Chez le compositeur sicilien Salvatore SCIARRINO, lui-même violoniste, le son harmonique est véritablement une composante fondamentale de son esthétique et de sa poétique, telles que les définit Gérard PESSON : ‘“ ... le son sciarrinien, fragile, prêt à se briser est, sans jouer sur les mots, véritablement un spectre - du son, on ne ‘’voit’’ souvent même que le squelette : souffle, harmoniques, bruit détourné. ’” 345 Ses Due Studi per violoncello solo composées en 1974 pour le Concours Cassado de Florence sont intégralement jouées en sons harmoniques. La première se réalise dans un tempo veloce, toute en trilles, tremolos, arpeggiattos rapides, dans une matière vibrante et transparente. Le timbre oscille constamment entre le jeu sur la touche et le ponticello, qui enrichit encore l’émission des harmoniques. La deuxième pièce fait précéder le Vivace assai scherzando d’une introduction Adagio molto située dans un registre suraigu (Do# 6) et une nuance qui n’excède pas le pp.On retrouve des caractéristiques tout à fait similaires dans sa courte pièce Ai limiti della notte (1979), transcription par le compositeur d’une œuvre écrite précédemment pour alto solo, presqu’intégralement jouée dans un tremolo extrêmement serré qui anime en permanence la matière subtile, et dont le titre traduit bien l’atmosphère et cette couleur sonore souvent aux limites de l’audible. 346

Dans une collaboration avec le violoncelliste allemand Michael BACH, John CAGE va composer l’une de ses dernières œuvres, One 8 (1991), qui explore tout particulièrement le domaine des harmoniques et en élargit d’une part leur champ d’exploitation vers l’aigu, puisqu’elle utilise jusqu’au trente-deuxième harmonique 347 , et d’autre part leurs possibilités polyphoniques puisqu’à cette occasion, Michael BACH a recours à trois types d’archet, un ordinaire et deux courbes, pour jouer simultanément sur trois ou quatre cordes. 348

L’œuvre est composée de cinquante-trois ‘’parenthèses de temps’’ (time brackets) qui définissent chacune un espace de temps au cours duquel se produit une action en vue de la création d’un son. CAGE a utilisé un programme ordinateur pour déterminer le nombre et la disposition temporelle des sons isolés, décidant lui-même de leur hauteur et laissant à l’interprète le choix des durées, des dynamiques et de la position de l’archet. L’œuvre se déroule dans une lenteur qui lui confère sa qualité de musique contemplative et permet une immersion totale de l’auditeur dans l’écoute du son.
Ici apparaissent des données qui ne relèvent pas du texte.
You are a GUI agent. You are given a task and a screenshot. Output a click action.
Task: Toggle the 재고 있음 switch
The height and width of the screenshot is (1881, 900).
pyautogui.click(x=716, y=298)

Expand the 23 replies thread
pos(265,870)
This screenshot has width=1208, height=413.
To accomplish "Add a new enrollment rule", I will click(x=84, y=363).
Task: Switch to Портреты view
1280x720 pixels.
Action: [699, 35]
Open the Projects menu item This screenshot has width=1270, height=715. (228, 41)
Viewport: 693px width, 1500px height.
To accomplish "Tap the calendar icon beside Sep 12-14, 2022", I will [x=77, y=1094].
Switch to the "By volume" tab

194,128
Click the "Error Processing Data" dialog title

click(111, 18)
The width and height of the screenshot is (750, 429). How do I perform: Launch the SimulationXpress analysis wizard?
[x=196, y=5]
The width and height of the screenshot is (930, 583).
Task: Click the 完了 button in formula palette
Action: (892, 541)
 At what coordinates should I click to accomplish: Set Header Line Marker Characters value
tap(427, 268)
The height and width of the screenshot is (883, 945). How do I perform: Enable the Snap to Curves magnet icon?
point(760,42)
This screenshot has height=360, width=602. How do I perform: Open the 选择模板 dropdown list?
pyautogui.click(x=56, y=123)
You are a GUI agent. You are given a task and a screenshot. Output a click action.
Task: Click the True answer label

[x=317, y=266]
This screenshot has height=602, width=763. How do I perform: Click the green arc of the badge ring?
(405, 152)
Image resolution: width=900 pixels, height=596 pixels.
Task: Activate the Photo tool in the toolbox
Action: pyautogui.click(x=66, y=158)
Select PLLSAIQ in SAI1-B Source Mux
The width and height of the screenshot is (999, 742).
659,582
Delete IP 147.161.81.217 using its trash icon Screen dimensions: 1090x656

On constate donc, à travers ces exemples, que les sons harmoniques ont pris une place considérable dans les compositions pour violoncelle seul depuis les années soixante-dix. Et si les compositeurs, depuis toujours fascinés par ce timbre un peu étrange, avaient jusque là eu quelque réserve dans son emploi, ils sont maintenant beaucoup plus audacieux, sachant qu’ils peuvent compter sur une technique tout à fait affirmée de la part des interprètes.

Notes
342.

François BOUSCH, dans la troisième de ses Trois miniatures (1990) demande aussi de “ jouer tout sur le chevalet, avec une sonorité ambiguë entre le son appuyé et le son harmonique. ”

343.

Deux autres séquences, A et A1 (mis pour Aliquote), sont écrites, elles, en sons harmoniques naturels.

344.

Cf. Partition, remarques p.4 : “ Es soll ein äusserst zartes Klangbild entstehen, wie ‘’unendlich weit entfernte Glocken...’’ ”

345.

PESSON, Gérard, “ Héraclite, Démocrite et la Méduse ”, Entretemps n°9, déc. 1990, p.144-5.

346.

On peut d’ailleurs noter dans le catalogue de ce compositeur l’importance de la référence qui est faite à la nuit dans le titre de ses œuvres. Nous en citerons ici quelques unes : De la nuit (1971) pour piano, Che sai guardiano, della notte ? (1979) pour clarinette et petit orchestre, Allegoria della notte (1985) pour violon et orchestre.

347.

C’est-à-dire cinq octaves au-dessus du son fondamental.

348.

Il faut cependant signaler à ce sujet que la pièce est aussi réalisable avec un archet ordinaire en déployant successivement les sons des accords prévus, dans la mesure où le compositeur a envisagé le déroulement temporel avec une certaine marge de liberté pour l’interprète. La version enregistrée par Julius BERGER (CD Wergo WER 6288-2 286 288-2) procède de cette démarche.